# Redundancy taxation options.



## herrdood (14 Jan 2021)

Hi Folks,
I have to choose between the following having agreed to redundancy. What is the best option?


Regards and TIA

HD.


----------



## AAAContributor (14 Jan 2021)

I calculate your years of service as follows:

Option 1 tax exemption available €26,225. This would imply that €10,160 + (€765 x full years of service) = €26,225 which would mean you have c.21 full years of service? Is this correct or way off?

What age are you and how much of a pension lump sum are you waiving?


----------



## AAAContributor (14 Jan 2021)

I ran the numbers - is €9,228 the actuarial PV of the lump sum?


----------



## herrdood (14 Jan 2021)

Hi,
Should have put in more detail. I'm 42 and €9228 is correct. 21 Years correct for service.


----------



## AAAContributor (14 Jan 2021)

SCSB is generally the way to go for someone with long service or earning high wages.

On first look, Option 4 is in the sweet spot.

You pay income tax and USC on €239 and receive a lump sum at a future date.
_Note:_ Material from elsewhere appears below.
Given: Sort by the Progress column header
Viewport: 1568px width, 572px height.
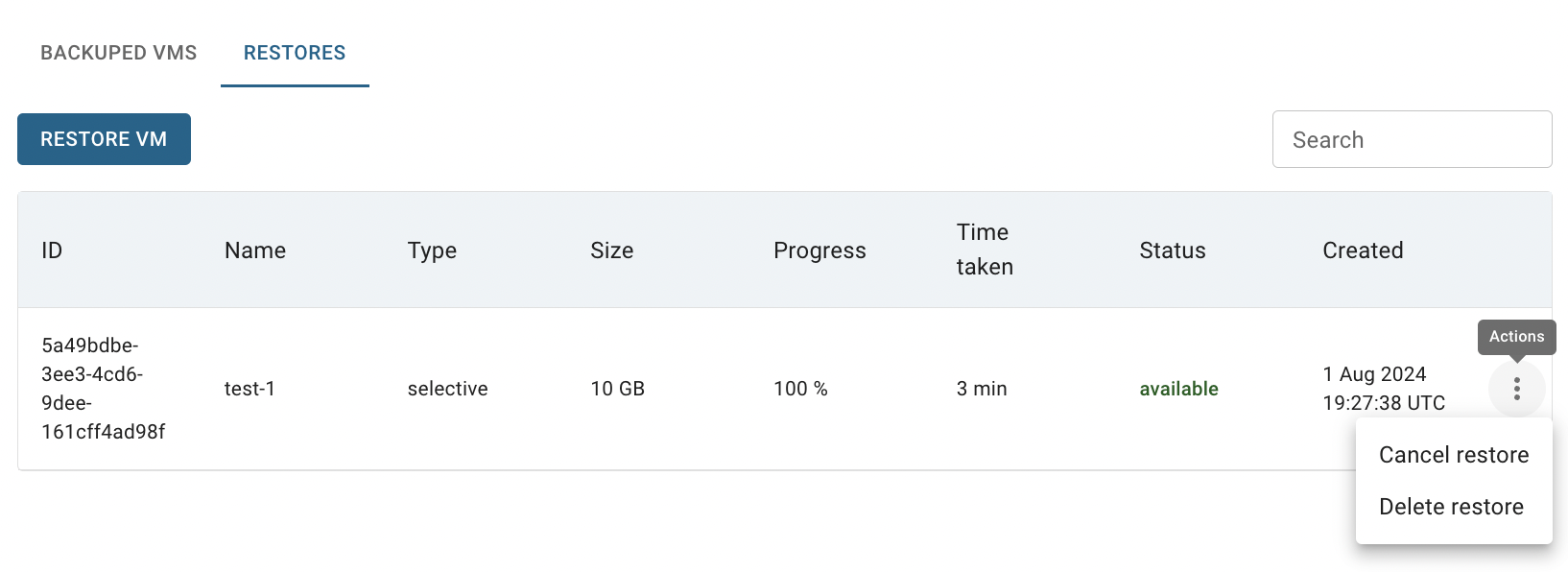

Option 5 gives you a surplus tax exemption and you have waived a right to a lump sum down the line but you pay no tax. I'm not sure this is wise.


----------



## herrdood (14 Jan 2021)

Thanks so much.


----------



## ginslia (15 Jan 2021)

I agree re option 4.  
With the increased basic exemption (option 2/3) - its only available every 10 years, so no point using that option up now, when given your long service, the SCSB gives you a much better tax free calculation.


----------



## OrpSpring (12 Apr 2021)

Hi, I would like to ask a question in relation to above.
My wife is being made redundant. She has 14 years experience and will get an ex gratia payment of roughly 60,000.
Will the company offer the tax options above or does she need to figure out the best option and tell them to apply it?

Also what does exactly does pension waived/retained mean? She has a pension with her current employer - she doesn't know if it's setup to provide a lump sum payment in the future (she is in her mid 40s). I don't understand what you mean by 'actuarial PV of the lump sum' or the relevance.


----------



## ginslia (13 Apr 2021)

These are the revenue options for redundancy - available to all.  
Usually a company making redundancies will have a payroll or tax advisor to ensure they deduct the right tax, and there will be some paperwork for your wife to complete to see what options above to apply - whether she was made redundant & got a lump sum before, whether to waive the pension tax free lump sum (most if not all work pension schemes offer this) in the future.  The most important document is the settlement agreement that she should get some independent legal advice on.  
The table above is a good way to work out for herself what's the best option tax wise - once updated for her details & circumstance -  the years of service, ex-gratia on offer etc.  To understand the formulas behind each step - see citizens information or Revenue.ie .
The 'actuarial PV of the lump sum' is a calculation to discount the future value of a pension entitlement into today's money - for example she may be entitled to 34k lump sum @ age 65, with a value today of 12k [random figures to illustrate the point], so 12k would be deducted from the 'Total tax exemption' in options 2 & 4 above.  This figure should be provider to her by the employer, and she shouldn't sign the pension waiver document until she gets this amount to see how it affects the overall picture.


----------



## JoeRoberts (15 Apr 2021)

Note that it is the PV of the lump sum as calculated under the scheme rules years of service basis.
It is not the PV of the 25% lump sum that may be available under the ARF option at retirement which is generally much higher than available under the scheme rules.
This is an important point and means that it is rare to fare better by waiving the lump sum.


----------